1. Pipeline Execution (Local)

The good news: For purely local pipelines, the API is unchanged. Under the hood, Pipeline.run() now delegates to a LocalOrchestrator, but your code doesn't need to change.

from flowyml import Pipeline, step

@step(outputs=["result"])
def process(data):
    return data * 2

pipeline = Pipeline("my_pipeline")
pipeline.add_step(process)

# Pipeline.run() contained all execution logic internally
result = pipeline.run()
print(result.outputs["result"])
from flowyml import Pipeline, step

@step(outputs=["result"])
def process(data):
    return data * 2

pipeline = Pipeline("my_pipeline")
pipeline.add_step(process)

# Identical API β€” now uses LocalOrchestrator internally
result = pipeline.run()
print(result.outputs["result"])

No Changes Required

If you only run pipelines locally with pipeline.run(), your code works as-is in 1.0.


2. Remote Execution

This is the biggest breaking change. Remote orchestrators now return a SubmissionResult object instead of blocking until completion.
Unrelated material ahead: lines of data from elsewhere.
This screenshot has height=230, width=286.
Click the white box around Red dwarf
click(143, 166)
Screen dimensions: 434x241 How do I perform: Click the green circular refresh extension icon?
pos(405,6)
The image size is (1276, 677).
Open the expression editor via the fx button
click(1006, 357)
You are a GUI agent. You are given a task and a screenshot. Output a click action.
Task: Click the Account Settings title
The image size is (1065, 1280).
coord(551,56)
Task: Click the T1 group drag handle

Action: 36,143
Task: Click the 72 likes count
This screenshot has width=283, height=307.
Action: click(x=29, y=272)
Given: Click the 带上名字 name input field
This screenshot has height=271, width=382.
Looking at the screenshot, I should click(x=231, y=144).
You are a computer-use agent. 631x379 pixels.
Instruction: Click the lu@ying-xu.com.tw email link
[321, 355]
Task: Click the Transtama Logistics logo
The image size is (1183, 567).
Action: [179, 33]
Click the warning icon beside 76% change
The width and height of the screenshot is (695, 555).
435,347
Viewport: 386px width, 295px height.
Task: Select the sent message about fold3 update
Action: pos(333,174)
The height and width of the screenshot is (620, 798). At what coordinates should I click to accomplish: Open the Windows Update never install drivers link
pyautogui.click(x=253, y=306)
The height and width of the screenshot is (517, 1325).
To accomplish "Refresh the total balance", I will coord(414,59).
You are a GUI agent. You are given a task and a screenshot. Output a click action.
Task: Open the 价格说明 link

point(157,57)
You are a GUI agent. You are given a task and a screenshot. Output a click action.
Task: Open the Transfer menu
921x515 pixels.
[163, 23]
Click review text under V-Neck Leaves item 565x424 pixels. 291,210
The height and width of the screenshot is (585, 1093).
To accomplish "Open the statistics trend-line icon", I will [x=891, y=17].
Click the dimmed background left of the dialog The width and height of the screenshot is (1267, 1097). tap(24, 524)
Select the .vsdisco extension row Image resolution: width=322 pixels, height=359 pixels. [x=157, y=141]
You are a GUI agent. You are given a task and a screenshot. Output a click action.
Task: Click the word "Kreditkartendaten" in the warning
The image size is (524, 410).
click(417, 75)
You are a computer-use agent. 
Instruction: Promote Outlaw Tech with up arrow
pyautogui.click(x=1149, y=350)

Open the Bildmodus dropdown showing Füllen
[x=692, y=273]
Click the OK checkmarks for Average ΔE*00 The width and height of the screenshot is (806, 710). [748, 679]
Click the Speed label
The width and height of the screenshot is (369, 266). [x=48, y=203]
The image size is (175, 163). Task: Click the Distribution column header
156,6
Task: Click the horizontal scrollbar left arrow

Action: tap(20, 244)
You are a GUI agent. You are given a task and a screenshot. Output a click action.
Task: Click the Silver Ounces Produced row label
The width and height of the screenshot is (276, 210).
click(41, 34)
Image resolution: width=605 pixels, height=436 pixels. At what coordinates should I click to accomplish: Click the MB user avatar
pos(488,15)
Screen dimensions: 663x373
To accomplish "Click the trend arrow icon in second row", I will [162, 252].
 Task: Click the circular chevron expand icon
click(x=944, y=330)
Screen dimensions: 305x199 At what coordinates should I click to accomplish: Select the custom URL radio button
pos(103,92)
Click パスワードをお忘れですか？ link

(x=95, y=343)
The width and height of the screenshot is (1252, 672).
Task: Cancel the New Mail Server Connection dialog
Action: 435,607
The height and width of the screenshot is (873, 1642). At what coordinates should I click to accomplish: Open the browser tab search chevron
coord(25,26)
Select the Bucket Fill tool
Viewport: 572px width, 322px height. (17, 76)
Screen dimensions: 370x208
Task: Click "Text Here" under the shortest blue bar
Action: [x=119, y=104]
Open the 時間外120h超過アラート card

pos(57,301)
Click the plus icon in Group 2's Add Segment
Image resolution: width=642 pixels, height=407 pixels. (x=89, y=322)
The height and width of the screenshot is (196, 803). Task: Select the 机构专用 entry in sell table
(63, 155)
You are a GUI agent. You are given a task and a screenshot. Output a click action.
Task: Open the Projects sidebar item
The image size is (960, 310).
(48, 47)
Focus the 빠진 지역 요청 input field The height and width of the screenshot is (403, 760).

# 0.x β€” Blocking call, returned a raw job ID string
from flowyml import Pipeline
from flowyml.orchestrators import RemoteOrchestrator

orchestrator = RemoteOrchestrator(url="http://server:8000")

# Blocked until pipeline finished β€” no way to cancel or check progress
job_id = orchestrator.run_pipeline(pipeline)
print(f"Job completed: {job_id}")
# 1.0 β€” Non-blocking, returns a SubmissionResult
from flowyml import Pipeline
from flowyml.orchestrators import RemoteOrchestrator

orchestrator = RemoteOrchestrator(url="http://server:8000")

# Returns immediately with a SubmissionResult
submission = orchestrator.run_pipeline(pipeline, run_id="my-run-001")

# Access the job ID
print(f"Job ID: {submission.job_id}")
print(f"Status: {submission.status}")

# If you need blocking behavior, explicitly wait:
submission.wait_for_completion(timeout=3600)  # Wait up to 1 hour
print(f"Final status: {submission.status}")
print(f"Duration: {submission.duration_seconds:.1f}s")

Action Required

If you use remote orchestrators, you must update your code to handle SubmissionResult objects. The old blocking behavior is available via submission.wait_for_completion().

SubmissionResult API

class SubmissionResult:
    job_id: str                    # Unique job identifier
    status: ExecutionStatus        # Current execution status
    duration_seconds: float        # Elapsed time (if completed)
    outputs: dict                  # Pipeline outputs (if completed)
    error: Optional[str]           # Error message (if failed)

    def wait_for_completion(
        self,
        timeout: int = 3600,      # Max wait time in seconds
        poll_interval: int = 5    # Seconds between status checks
    ) -> "SubmissionResult": ...

    def cancel(self) -> bool: ...  # Cancel a running job

3. Status Checking

Raw status strings are replaced by a typed ExecutionStatus enum with convenience properties.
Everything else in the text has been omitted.